Tar Heel Junior Historian Association, NC Museum of History

Related Entry: How the Twenties Roared in North Carolina

Have you ever heard the phrase “the roaring twenties?” Also known as the Jazz Age, the decade of the 1920s featured economic prosperity and carefree living for many. The decade began with a roar and ended with a crash.

To paraphrase Charles Dickens in A Tale of Two Cities, “It was the best of times, and sometimes it was the worst of times.”

The 1920s was a decade of change, when many Americans owned cars, radios, and telephones for the first time. The cars brought the need for good roads. The radio brought the world closer to home. The telephone connected families and friends. Prosperity was on the rise in cities and towns, and social change flavored the air. A substantial growth of industry occurred in North Carolina, especially in the areas of tobacco, textiles, and furniture. Some rural farmers were leaving their farms in order to receive a regular paycheck in the factories. Unions were on the rise. Women shortened, or “bobbed,” their hair, flappers danced and wore short fancy dresses, and men shaved off their beards.

In 1920 the average life span in the United States was about fifty-four years, whereas today it’s about seventy-seven years. In 1920 the average time a student spent in school each year was 75 days, and today it’s about 180 days.

In 1920 the Eighteenth Amendment to the U.S. Constitution was passed, creating the era of Prohibition. The amendment forbade the manufacture, sale, or transportation of alcoholic beverages. Many people ignored the ban, however. In 1933 the amendment was abolished, and it became the only Constitutional amendment to be repealed.

The 1920s began with the last American troops returning from Europe after World War I. They were coming back to their families, friends, and jobs. Most of the soldiers had never been far from home before the war, and their experiences had changed their perspective of life around them. After seeing Europe, they wanted some of the finer things in life for themselves and their families. 

Two events in 1920 kicked off the era of change that Americans experienced. On August 18 the Nineteenth Amendment was passed, giving women the right to vote. And on November 2 the first commercially licensed radio broadcast was heard, from KDKA in Pittsburgh, Pennsylvania. In North Carolina, women voted for better roads and better education for their children. And radio became a family experience. Everyone would gather around the radio and listen to the news, the comedy shows, and the music. The first North Carolina radio station, WBT, started broadcasting in Charlotte in 1922.

Musical styles were also changing in the 1920s. In 1922 Louis Armstrong started improvising and adding personal musical variations with his trumpet, playing in a style known as jazz.

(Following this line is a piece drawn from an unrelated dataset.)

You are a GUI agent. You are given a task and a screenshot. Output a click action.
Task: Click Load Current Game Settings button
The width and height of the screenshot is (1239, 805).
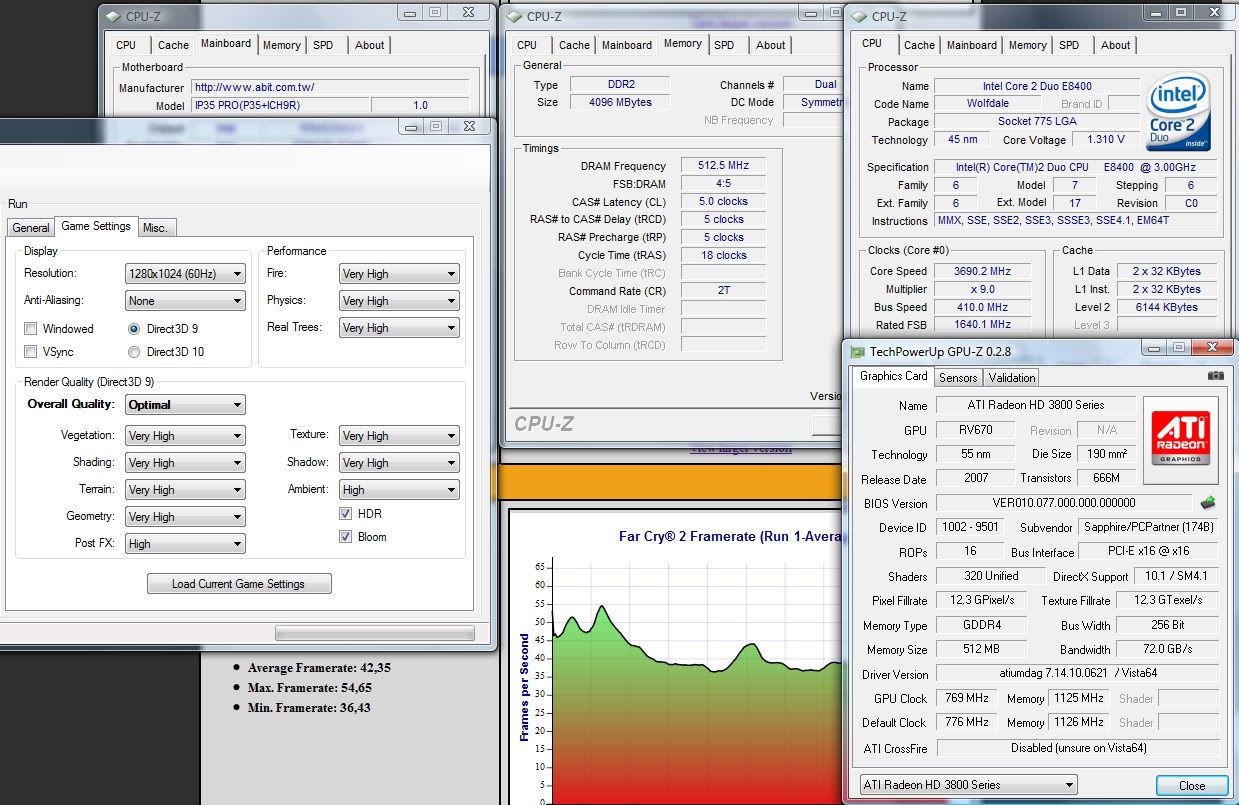[238, 584]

In 1925 the flappers found a new dance craze, called the Charleston. In 1927 The Jazz Singer became the first successful “talking picture.” Before that time, motion pictures had been silent. In 1928 Mickey Mouse first appeared in the cartoon Steamboat Willie, and in 1929 Popeye first appeared in the comic strip Thimble Theater.

Aviation represented another area in which things were changing quite rapidly, helped by advances and improvements in aircraft during World War I. Up to this time only a few daredevils and barnstormers had flown. In 1924 the United States Air Service circumnavigated the world in airplanes, just twenty-one years after Orville Wright flew the first powered plane for only forty yards here in North Carolina. On May 20–21, 1927, Charles Lindbergh flew solo from New York to Paris, and on June 17, 1928, Amelia Earhart became the first woman to fly across the Atlantic Ocean. Before the decade was over, commercial passenger air travel had begun. 

In 1924 Congress passed a law that made all American Indians citizens of the United States. The Fourteenth Amendment had already given African Americans citizenship in 1866. Yet segregation, or separation of the races, continued to be practiced in North Carolina and in the South. Modern civil rights laws for minorities were still many years away. 

As mentioned in the beginning of this article, the decade also represented the worst of times. In 1921 a revival of the white supremacist group the Ku Klux Klan (KKK) took place. The KKK was targeting Catholics, blacks, and Jews with its terrorism.

Here in North Carolina, Thomas W. Bickett was the governor until 1921. He was followed by Cameron Morrison, the “Good Roads governor,” whose efforts in transportation had a lasting impact on the state.

In the mid-1920s, citizens debated Charles Darwin’s controversial evolution theory, as did most people throughout the nation. The Scopes “monkey trial” in Tennessee gained national attention in 1925. 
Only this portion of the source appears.